▶ [ACTION ITEM]
An exact transcription of the lines from the one holding "Select U-medelvärde weighting" to the end of the entries below, and nothing more, is the required answer. Please omit the pictures.

▶ [EXCERPTED DATA]
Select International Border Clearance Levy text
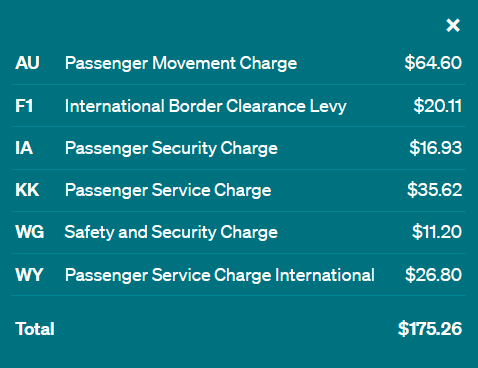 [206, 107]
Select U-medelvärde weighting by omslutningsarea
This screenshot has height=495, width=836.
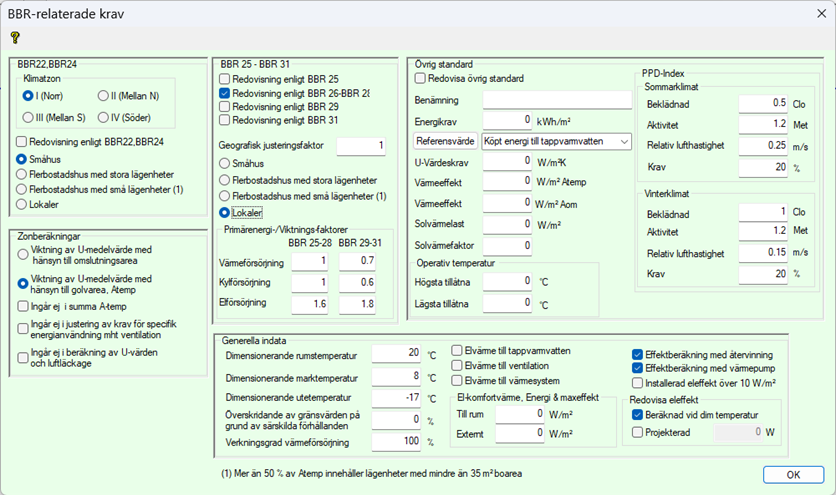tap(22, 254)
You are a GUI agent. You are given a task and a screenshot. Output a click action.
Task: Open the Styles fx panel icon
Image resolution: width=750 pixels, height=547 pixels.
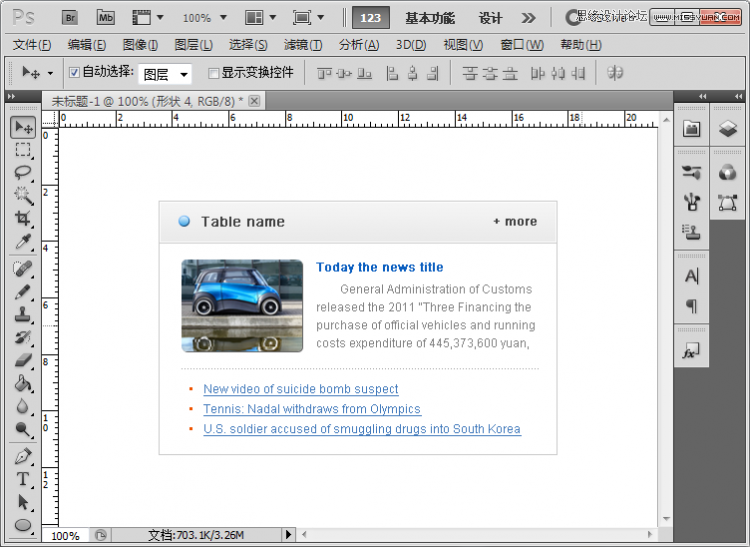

▶ [PROBLEM SOLUTION]
Select U-medelvärde weighting by omslutningsarea
This screenshot has height=495, width=836.
tap(22, 254)
You are a GUI agent. You are given a task and a screenshot. Output a click action.
Task: Open the Styles fx panel icon
Image resolution: width=750 pixels, height=547 pixels.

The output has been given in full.